Consumers, food companies, retailers and restaurants need to decide whether to fight back or find alternatives to one of the world's most common artificial sweeteners, as a leading global health body prepares to declare it a possible carcinogen. On Thursday, Reuters reported that aspartame, used in products from Coca-Cola diet sodas to Mars' Extra chewing gums, will be listed in July as "possibly carcinogenic to humans" for the first time by the International Agency for Research on Cancer (IARC), the World Health Organization's (WHO) cancer research arm. The IARC ruling does not take into account how much of a product a person can safely consume. This advice for individuals comes from a separate WHO expert committee on food additives, known as JECFA (the Joint WHO and Food and Agriculture Organization's Expert Committee on Food Additives), alongside determinations from national regulators.
Several consumer industry trade bodies - whose members use aspartame - on Thursday rejected the IARC’s assessment. “The headlines could have a negative impact on sales volumes of lower-calorie sodas, which is really a function of how much attention the story garners," Garrett Nelson, senior equity analyst at CFRA Research, said.
Shoppers can find aspartame in Weight Watchers yoghurts, some Snapple drinks and Conagra’s Mrs. Butterworth’s syrups. "We think this report is likely to cause beverage companies and trade groups both to challenge the findings and swap to substitute sweeteners in their recipes such as stevia,” Nelson said.
He added companies have likely started testing recipes to ensure that the taste of their products remains consistent.

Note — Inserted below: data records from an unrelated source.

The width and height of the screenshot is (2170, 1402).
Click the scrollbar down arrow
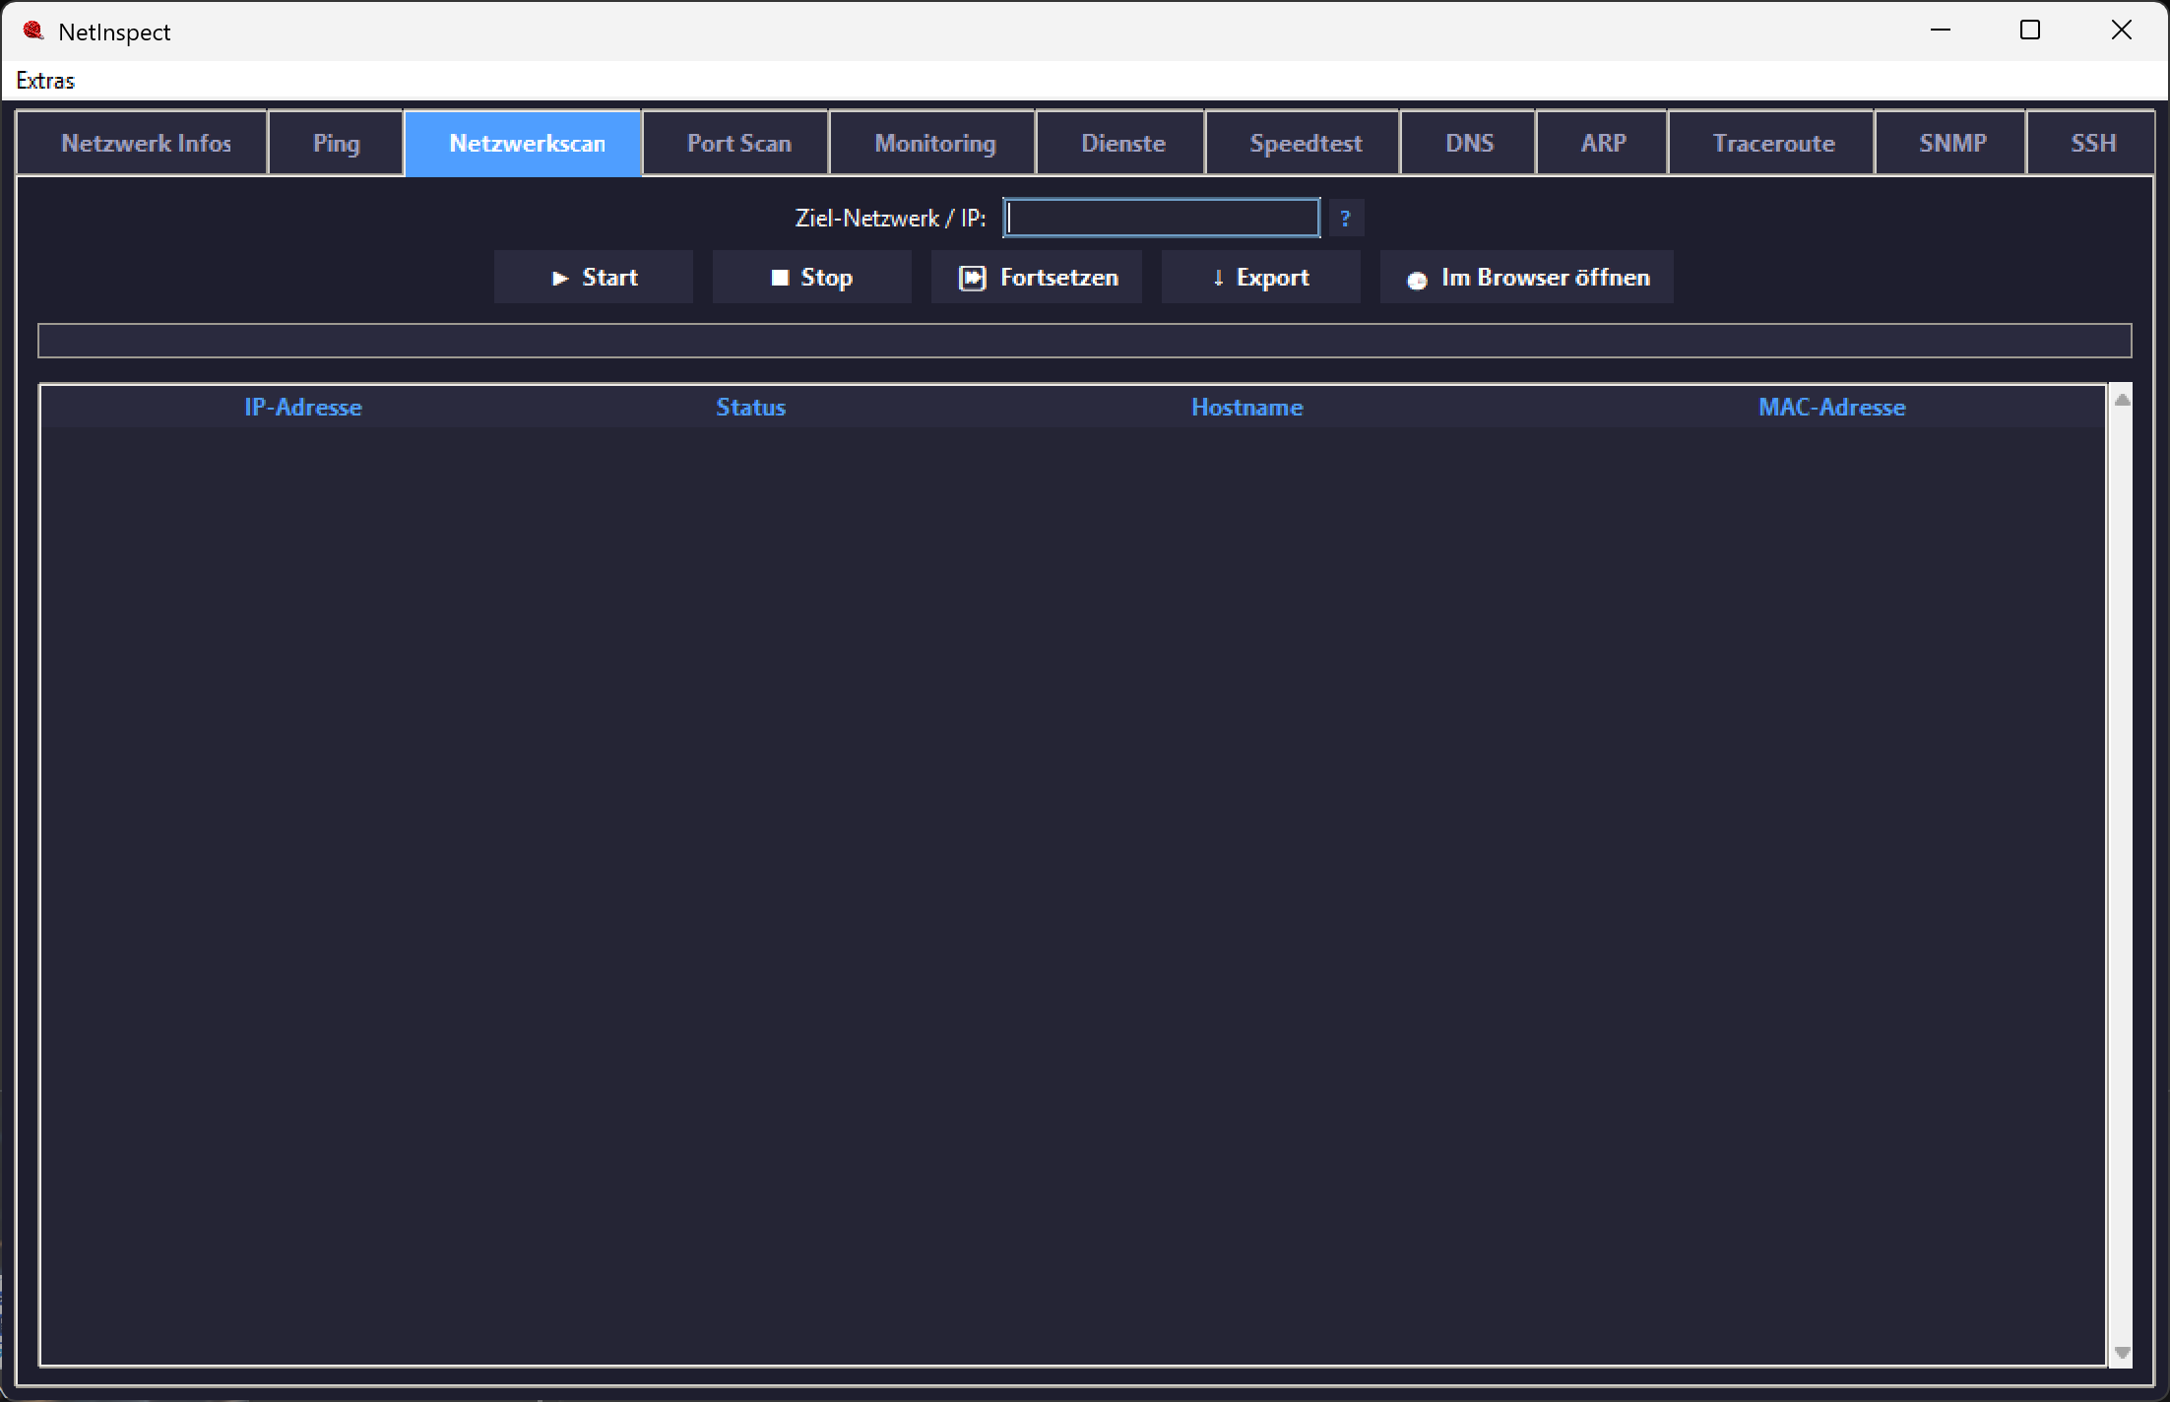(2122, 1354)
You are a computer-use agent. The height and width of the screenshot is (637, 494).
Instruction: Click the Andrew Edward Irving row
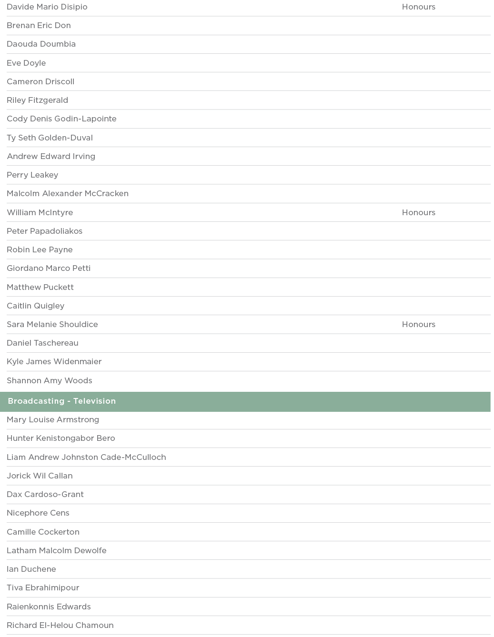(51, 157)
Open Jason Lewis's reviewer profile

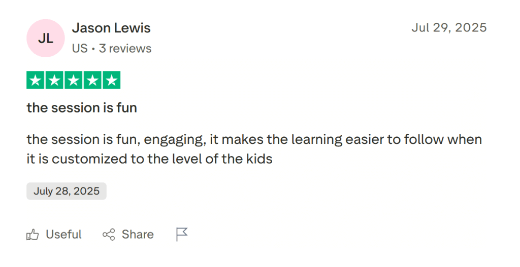(111, 28)
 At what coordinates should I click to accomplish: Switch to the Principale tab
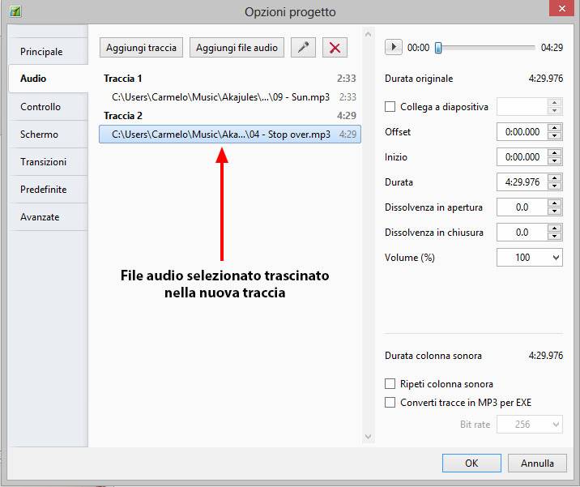[x=41, y=52]
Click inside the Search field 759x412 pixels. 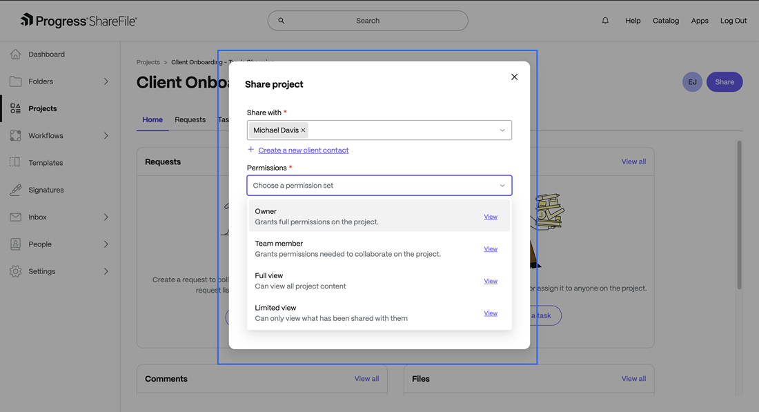point(367,20)
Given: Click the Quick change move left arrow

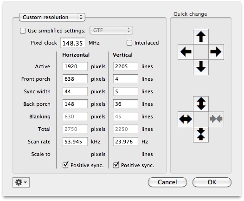Looking at the screenshot, I should tap(186, 52).
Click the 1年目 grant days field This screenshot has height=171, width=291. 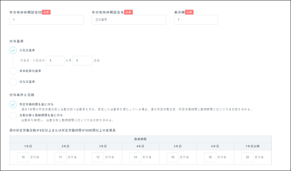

To be sure, analysts said consumer companies might not immediately rush into reformulating, waiting instead for food and drug agencies around the world to take a stance on IARC’s assessment.
Another issue is how quickly other types of sweeteners could be produced in sufficient volume to provide substitutes as aspartame, a mainstay ingredient of packaged foods for decades, is one of the world's most widely-used sweeteners.